* _PROBLEM TO WORK ON_: Reproduce the records below exactly, leaving out any pictures.
______________________________
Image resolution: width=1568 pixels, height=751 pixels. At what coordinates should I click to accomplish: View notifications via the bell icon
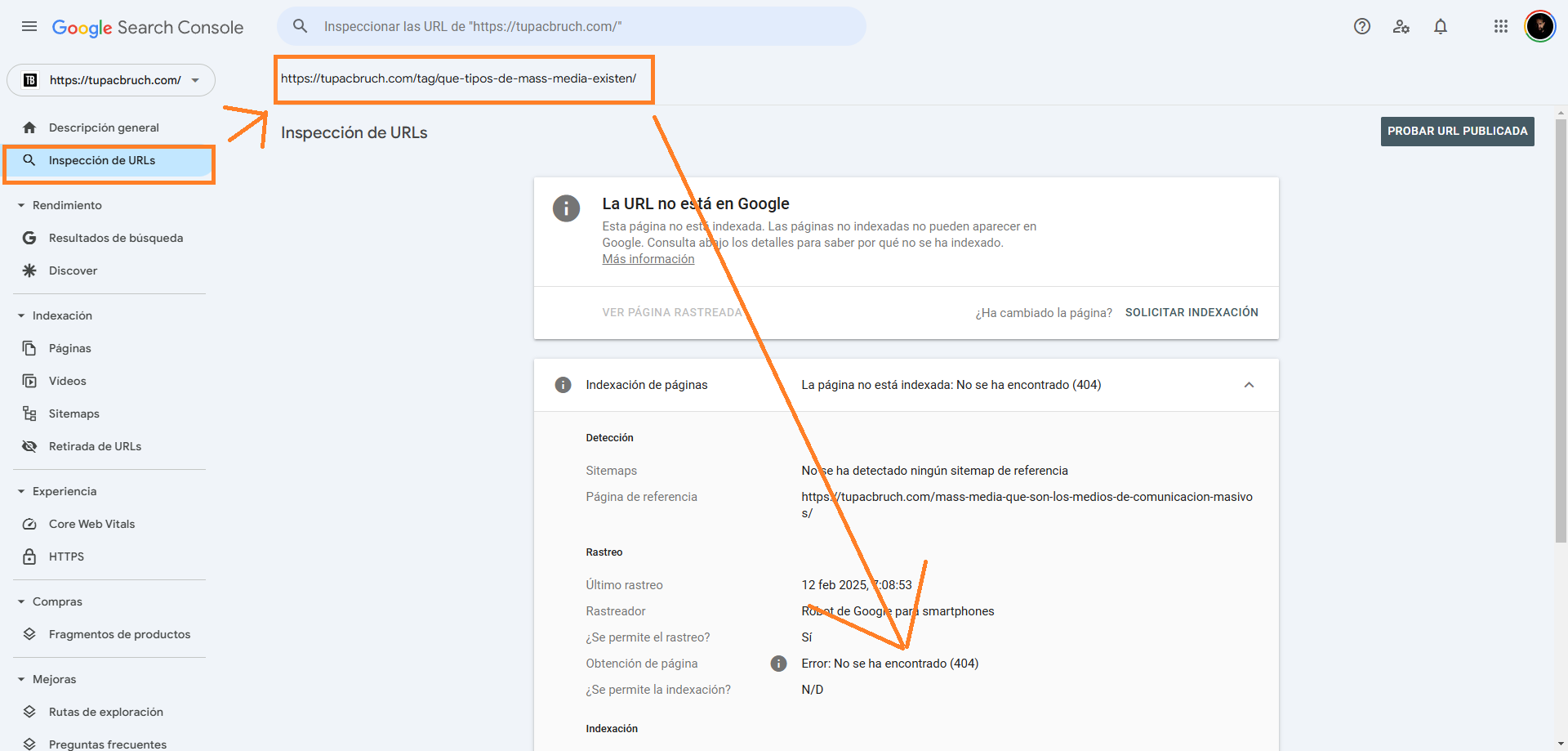tap(1441, 26)
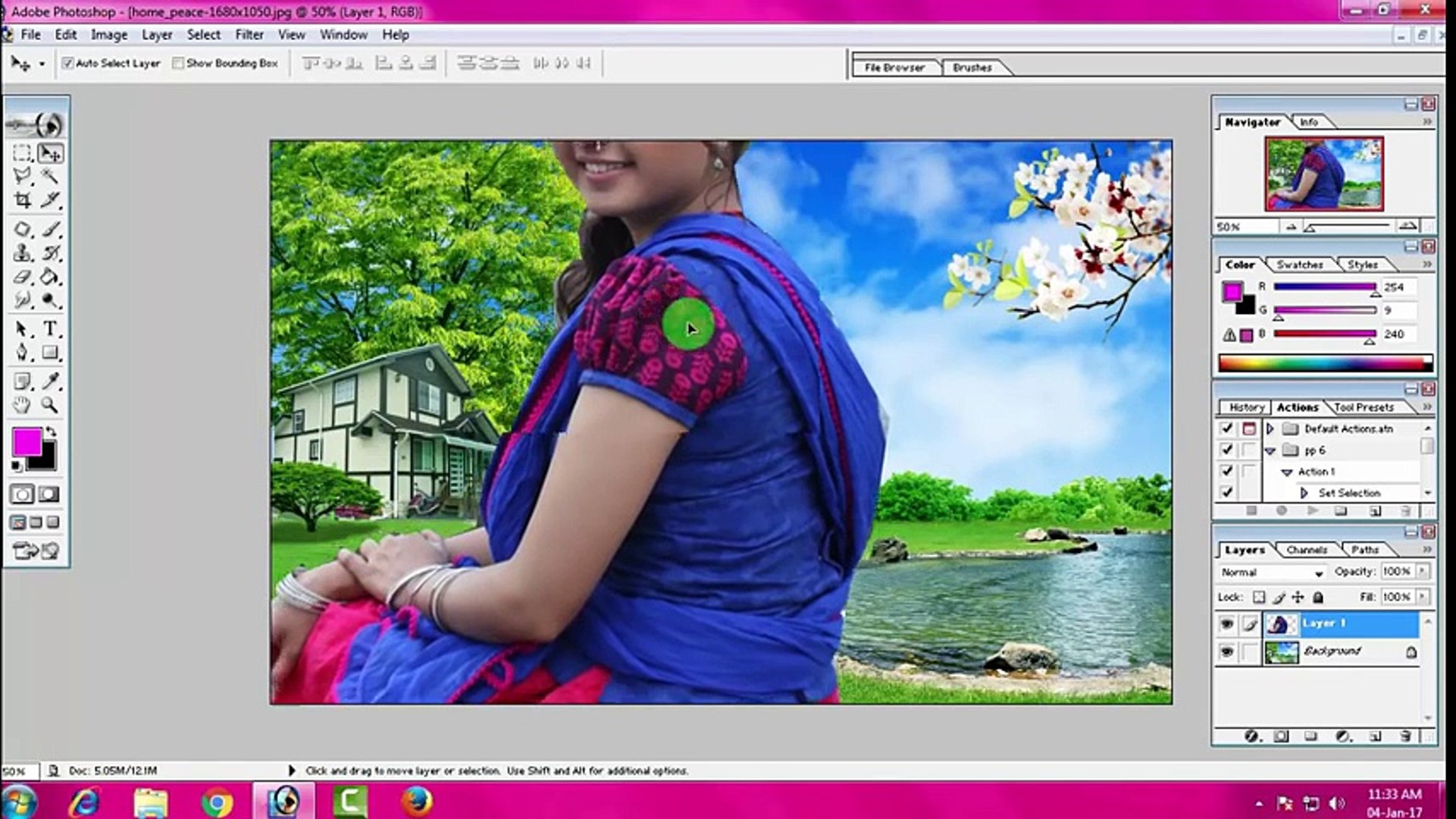Screen dimensions: 1456x819
Task: Switch to the Channels tab
Action: pyautogui.click(x=1306, y=550)
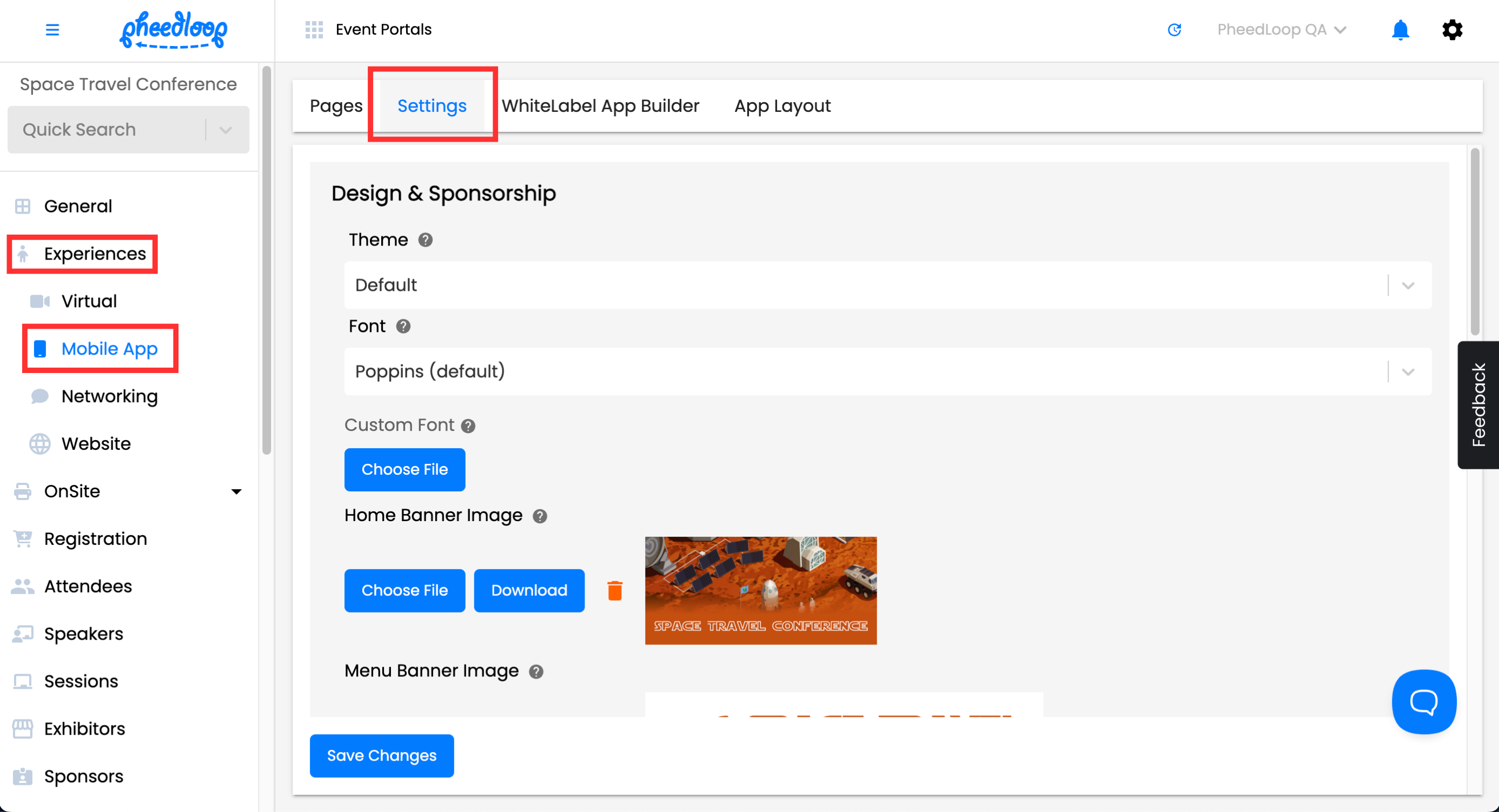Click the Event Portals grid icon
This screenshot has height=812, width=1499.
314,30
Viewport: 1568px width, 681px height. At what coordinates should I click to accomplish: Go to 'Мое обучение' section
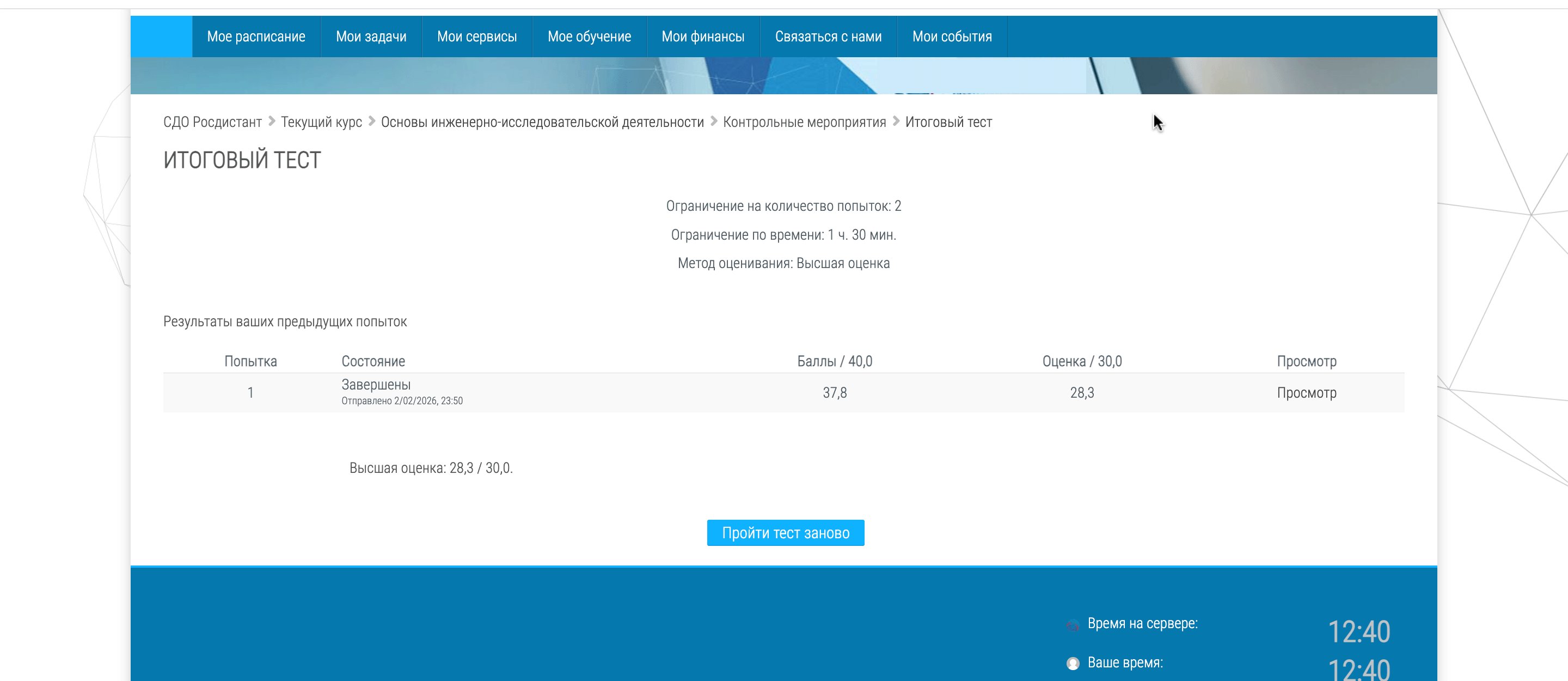point(589,37)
______________________________
* _SOLVED EXERCISE_:
Image resolution: width=1568 pixels, height=751 pixels. At what coordinates should I click to accomplish: View notifications via the bell icon
tap(1441, 26)
Screen dimensions: 1456x819
Task: Switch to the Channels tab
Action: pyautogui.click(x=1306, y=550)
Click the Event Portals grid icon
This screenshot has height=812, width=1499.
314,30
Viewport: 1568px width, 681px height. At what coordinates should I click to accomplish: Go to 'Мое обучение' section
point(589,37)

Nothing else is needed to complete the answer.